В письмах Бориса Михайловича этого времени чувствуется трогательное желание воздать должное всем участникам этого спектакля, столь для него дорогого. Лужские — «милы и любезны до чрезвычайности. Приятно работать и с художниками театра…». И в результате, «надо правду сказать, на сцене удалось все сделать еще сильнее, острее, чем в эскизах. А главное, люди в чудесных гримах дали еще много для усиления впечатления».

В эту пору Кустодиевым были созданы портреты актеров И. М. Москвина и Н. Г. Александрова. Задумывался и портрет Станиславского, но Константин Сергеевич отговорился занятостью и усталостью.
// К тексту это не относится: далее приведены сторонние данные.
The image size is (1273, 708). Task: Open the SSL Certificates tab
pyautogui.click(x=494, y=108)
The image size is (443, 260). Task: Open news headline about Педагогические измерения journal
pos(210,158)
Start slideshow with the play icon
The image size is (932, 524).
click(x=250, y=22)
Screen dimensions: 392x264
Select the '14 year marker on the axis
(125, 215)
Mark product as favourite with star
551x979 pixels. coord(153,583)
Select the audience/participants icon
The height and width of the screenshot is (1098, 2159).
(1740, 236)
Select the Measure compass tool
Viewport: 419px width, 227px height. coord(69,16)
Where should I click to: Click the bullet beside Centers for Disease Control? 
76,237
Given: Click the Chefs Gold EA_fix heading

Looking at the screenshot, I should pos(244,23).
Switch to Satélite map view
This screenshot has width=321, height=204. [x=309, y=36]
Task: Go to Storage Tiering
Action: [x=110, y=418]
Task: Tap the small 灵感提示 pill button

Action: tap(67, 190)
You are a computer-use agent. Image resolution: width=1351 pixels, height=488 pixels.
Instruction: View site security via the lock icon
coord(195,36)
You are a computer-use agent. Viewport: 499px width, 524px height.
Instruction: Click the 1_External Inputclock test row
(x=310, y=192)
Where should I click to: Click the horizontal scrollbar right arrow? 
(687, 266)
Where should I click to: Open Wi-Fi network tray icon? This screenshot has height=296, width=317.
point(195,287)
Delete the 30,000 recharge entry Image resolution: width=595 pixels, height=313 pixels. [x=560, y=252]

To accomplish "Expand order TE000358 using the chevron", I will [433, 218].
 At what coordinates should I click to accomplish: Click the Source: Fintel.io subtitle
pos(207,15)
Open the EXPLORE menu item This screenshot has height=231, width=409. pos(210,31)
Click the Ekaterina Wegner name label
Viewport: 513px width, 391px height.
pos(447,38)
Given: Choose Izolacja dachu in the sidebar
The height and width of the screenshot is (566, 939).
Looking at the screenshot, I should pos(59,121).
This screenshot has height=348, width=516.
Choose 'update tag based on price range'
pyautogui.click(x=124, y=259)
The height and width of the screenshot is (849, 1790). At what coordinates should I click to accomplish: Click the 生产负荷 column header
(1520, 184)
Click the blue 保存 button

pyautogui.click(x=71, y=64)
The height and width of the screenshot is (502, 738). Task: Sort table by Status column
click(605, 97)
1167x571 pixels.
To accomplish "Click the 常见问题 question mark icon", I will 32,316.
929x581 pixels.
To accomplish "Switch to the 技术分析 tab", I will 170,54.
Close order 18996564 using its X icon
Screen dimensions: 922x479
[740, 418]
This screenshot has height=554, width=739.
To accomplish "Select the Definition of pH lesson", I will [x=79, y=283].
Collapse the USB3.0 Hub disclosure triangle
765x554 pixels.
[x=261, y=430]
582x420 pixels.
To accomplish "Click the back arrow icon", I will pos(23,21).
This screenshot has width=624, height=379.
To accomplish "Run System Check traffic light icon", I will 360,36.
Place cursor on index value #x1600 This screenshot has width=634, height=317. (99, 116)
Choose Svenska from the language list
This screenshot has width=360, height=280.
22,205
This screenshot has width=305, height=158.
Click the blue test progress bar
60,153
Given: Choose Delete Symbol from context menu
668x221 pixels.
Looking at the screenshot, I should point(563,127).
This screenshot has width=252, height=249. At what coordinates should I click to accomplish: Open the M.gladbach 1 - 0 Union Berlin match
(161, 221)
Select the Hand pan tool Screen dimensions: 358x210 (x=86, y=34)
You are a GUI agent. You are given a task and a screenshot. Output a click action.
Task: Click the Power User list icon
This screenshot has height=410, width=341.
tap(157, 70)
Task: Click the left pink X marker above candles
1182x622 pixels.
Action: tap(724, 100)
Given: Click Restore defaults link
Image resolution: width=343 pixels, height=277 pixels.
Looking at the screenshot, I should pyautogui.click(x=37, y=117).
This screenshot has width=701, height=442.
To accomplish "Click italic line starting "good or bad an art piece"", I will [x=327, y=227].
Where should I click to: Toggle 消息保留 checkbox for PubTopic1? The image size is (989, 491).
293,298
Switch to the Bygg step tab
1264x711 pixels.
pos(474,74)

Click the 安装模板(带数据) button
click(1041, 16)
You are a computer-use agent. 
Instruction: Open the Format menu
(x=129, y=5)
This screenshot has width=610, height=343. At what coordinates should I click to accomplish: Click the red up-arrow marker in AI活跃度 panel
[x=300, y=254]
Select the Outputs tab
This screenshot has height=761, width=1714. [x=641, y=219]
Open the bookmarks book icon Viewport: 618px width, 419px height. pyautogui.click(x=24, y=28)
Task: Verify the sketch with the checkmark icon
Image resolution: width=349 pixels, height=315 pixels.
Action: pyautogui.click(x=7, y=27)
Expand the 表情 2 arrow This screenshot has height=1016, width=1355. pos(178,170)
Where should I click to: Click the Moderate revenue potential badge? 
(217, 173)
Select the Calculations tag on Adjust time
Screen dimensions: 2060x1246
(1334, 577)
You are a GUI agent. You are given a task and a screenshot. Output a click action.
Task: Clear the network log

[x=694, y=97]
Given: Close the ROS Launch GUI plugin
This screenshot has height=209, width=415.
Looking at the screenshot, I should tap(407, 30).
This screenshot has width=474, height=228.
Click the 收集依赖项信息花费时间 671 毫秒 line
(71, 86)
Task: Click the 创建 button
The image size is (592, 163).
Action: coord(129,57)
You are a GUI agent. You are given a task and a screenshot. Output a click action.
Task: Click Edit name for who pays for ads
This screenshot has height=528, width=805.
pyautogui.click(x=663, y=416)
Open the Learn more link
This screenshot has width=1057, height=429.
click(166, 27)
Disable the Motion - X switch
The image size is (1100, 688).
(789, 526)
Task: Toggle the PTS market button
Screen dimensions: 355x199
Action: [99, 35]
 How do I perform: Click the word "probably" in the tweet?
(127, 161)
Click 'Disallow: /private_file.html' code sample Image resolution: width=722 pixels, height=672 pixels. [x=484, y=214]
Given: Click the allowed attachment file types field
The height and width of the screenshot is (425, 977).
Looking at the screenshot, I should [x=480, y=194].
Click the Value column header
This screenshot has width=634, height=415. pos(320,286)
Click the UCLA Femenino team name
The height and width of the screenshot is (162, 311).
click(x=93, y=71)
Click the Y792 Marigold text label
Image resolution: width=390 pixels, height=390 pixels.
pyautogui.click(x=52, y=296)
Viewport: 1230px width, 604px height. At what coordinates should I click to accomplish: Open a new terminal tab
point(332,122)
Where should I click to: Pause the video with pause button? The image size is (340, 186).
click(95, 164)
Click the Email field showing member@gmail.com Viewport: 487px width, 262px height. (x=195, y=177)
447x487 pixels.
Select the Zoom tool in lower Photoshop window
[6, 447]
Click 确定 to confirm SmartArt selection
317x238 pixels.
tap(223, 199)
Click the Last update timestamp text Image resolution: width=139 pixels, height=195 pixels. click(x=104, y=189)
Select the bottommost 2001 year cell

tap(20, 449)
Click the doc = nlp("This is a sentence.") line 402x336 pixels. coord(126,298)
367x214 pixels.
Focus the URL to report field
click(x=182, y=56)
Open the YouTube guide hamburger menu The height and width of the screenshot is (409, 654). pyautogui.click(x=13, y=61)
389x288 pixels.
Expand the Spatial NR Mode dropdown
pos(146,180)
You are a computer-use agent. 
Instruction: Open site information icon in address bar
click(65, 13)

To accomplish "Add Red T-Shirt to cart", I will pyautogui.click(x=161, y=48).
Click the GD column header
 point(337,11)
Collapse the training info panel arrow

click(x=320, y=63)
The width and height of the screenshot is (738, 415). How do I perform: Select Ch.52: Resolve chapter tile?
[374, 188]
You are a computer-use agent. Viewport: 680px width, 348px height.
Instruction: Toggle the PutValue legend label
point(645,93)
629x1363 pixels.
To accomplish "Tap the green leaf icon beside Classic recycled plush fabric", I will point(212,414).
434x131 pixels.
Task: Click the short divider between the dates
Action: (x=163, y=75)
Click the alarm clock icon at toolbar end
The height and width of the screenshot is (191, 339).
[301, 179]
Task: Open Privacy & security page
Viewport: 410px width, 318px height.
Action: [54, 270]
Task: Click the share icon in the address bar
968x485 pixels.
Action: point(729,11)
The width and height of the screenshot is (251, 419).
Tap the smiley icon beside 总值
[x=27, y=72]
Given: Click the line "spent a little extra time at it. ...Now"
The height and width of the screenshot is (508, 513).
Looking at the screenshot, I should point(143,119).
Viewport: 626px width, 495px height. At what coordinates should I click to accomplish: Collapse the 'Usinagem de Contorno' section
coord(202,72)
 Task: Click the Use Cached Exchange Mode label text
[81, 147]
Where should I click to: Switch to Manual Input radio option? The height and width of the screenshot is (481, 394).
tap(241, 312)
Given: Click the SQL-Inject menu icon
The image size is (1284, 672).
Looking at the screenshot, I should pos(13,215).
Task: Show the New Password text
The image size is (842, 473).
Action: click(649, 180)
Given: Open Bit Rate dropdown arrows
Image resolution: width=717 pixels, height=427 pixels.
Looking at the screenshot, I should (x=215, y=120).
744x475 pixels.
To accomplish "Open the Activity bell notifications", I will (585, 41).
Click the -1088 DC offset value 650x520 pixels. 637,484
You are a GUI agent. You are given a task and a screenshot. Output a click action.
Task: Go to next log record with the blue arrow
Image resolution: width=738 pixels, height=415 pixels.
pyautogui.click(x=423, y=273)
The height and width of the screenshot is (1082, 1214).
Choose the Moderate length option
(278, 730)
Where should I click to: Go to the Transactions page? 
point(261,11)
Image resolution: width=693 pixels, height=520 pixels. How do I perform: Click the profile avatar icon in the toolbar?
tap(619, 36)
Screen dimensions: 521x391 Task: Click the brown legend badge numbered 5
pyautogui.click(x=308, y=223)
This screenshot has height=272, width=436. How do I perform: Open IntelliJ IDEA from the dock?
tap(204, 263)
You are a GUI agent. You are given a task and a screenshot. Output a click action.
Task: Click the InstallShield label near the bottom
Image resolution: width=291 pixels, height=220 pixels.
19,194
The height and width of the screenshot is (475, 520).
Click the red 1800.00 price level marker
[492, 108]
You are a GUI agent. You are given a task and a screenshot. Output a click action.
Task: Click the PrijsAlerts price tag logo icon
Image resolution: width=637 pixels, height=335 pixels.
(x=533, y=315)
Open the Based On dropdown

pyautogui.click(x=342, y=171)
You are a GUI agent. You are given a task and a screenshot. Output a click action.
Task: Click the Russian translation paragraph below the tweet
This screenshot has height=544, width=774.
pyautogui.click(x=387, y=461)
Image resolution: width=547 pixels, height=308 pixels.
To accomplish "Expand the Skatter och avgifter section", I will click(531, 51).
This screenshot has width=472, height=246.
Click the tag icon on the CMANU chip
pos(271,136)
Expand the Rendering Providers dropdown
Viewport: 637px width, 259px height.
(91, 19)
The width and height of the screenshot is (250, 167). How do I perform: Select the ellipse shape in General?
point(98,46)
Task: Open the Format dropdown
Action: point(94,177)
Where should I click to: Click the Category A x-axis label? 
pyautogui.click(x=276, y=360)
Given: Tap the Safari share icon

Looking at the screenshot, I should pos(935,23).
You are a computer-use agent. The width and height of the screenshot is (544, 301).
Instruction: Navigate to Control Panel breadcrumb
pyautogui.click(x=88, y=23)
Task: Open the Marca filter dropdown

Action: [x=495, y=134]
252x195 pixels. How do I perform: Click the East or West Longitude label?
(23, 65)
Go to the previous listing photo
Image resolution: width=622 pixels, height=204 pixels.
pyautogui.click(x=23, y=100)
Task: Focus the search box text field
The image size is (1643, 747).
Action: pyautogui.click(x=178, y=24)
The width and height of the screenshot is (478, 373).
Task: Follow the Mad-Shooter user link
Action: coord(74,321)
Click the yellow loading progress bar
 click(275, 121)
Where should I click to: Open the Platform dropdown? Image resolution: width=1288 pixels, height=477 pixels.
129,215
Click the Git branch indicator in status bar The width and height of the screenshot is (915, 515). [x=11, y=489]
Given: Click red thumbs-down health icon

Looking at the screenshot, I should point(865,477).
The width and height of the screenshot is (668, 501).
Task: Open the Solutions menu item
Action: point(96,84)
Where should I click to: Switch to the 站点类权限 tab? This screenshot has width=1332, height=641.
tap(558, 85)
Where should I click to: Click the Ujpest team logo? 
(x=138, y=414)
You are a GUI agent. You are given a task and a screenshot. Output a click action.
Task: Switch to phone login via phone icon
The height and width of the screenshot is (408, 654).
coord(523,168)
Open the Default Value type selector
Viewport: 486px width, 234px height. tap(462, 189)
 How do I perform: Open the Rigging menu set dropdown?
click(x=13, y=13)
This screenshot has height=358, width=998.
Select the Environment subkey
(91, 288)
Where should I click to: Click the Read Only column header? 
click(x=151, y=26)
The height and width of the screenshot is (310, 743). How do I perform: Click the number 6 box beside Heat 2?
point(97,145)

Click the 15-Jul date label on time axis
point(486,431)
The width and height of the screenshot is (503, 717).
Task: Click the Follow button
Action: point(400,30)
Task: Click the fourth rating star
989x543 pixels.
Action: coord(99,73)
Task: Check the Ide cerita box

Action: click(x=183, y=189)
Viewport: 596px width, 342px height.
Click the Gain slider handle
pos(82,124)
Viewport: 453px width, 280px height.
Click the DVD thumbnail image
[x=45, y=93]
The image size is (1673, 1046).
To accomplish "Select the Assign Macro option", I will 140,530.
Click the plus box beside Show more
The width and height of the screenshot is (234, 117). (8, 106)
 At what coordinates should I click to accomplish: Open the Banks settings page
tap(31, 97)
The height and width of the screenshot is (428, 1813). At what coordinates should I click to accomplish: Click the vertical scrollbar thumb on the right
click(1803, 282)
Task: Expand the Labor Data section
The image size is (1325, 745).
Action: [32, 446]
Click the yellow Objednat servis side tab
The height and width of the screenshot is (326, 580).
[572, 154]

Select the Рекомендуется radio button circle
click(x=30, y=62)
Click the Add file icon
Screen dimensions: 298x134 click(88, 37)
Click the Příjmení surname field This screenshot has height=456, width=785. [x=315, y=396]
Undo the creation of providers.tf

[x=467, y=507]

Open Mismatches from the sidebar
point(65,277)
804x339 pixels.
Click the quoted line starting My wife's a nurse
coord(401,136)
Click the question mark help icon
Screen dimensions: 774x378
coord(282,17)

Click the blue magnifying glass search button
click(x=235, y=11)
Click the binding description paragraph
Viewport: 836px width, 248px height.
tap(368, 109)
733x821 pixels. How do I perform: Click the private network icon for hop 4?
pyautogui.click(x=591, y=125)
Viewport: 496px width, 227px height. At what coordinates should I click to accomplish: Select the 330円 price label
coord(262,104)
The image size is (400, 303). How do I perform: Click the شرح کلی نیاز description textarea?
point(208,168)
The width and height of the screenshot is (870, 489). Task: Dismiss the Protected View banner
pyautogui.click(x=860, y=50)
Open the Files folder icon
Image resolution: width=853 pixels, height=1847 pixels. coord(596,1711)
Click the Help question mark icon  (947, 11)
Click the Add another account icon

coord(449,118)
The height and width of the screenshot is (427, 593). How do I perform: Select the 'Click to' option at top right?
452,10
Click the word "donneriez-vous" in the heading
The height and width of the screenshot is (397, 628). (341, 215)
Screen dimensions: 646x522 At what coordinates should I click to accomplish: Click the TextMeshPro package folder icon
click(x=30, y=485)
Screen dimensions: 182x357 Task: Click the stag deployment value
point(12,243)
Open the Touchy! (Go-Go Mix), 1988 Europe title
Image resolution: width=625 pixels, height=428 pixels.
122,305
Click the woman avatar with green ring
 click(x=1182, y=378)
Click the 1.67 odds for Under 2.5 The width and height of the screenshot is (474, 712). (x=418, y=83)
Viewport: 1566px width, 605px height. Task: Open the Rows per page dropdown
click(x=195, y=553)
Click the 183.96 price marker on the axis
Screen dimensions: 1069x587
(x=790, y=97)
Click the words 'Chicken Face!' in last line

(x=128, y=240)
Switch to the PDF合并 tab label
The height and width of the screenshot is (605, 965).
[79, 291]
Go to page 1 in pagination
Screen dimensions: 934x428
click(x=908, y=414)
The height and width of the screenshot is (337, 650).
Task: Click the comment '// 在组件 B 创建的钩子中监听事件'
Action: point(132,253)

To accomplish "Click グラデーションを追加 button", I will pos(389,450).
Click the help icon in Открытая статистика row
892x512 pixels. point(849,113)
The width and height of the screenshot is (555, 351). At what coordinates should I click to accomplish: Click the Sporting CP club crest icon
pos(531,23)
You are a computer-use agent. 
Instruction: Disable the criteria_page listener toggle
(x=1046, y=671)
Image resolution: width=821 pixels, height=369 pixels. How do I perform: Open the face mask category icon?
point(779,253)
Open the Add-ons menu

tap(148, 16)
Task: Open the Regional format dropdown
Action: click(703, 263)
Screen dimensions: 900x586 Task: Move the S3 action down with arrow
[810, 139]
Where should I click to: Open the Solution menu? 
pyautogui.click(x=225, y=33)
Уже вернувшись в Петербург, Кустодиев писал Лужскому: «А я все еще живу впечатлениями милой Москвы, впечатлениями от Вашего милого, уютного дома и Вашего театра, который надолго создает бодрость и веру и в свою работу и вообще в лучшее будущее… После Москвы я приехал сюда бодрый и с огромной жаждой работать…»


Бывают странные сближения, как заметил однажды Пушкин.

В мрачном финале щедринской пьесы все персонажи предстают в своем истинном виде — разыгрываются страсти, обнажаются своекорыстные мотивы поступков…

Нечто подобное, только в грандиозном масштабе, произошло и в реальной действительности, когда разразилась мировая война. Все личины миролюбия и гуманности были отброшены. Германия презрела нейтралитет Бельгии. Подводные лодки торпедировали мирные суда. Под бомбами и снарядами оказались драгоценнейшие памятники культуры.

А. М. Горький писал близкому другу, что известие о разрушении знаменитого Реймского собора «совершенно раздавило» его:

«Как будто некая гнусная рожа смеется надо мной:

— Что, веришь в „планетарную“ культуру?

Литература, искусство, все великое, что украшало и облагораживало жизнь, вдруг — вычеркнуто из нее, оказалось ненужным, уничтожается.

…Ужасная тоска на душе. Работая — думаешь: к чему? Ведь эта война на целое столетие облечет мир броней железной злобы, ненависти всех ко всем…»

«…Эта война будет, видимо, самая напряженная и самая жестокая из войн», — писал Кустодиев Рязановскому уже 28 июля 1914 года.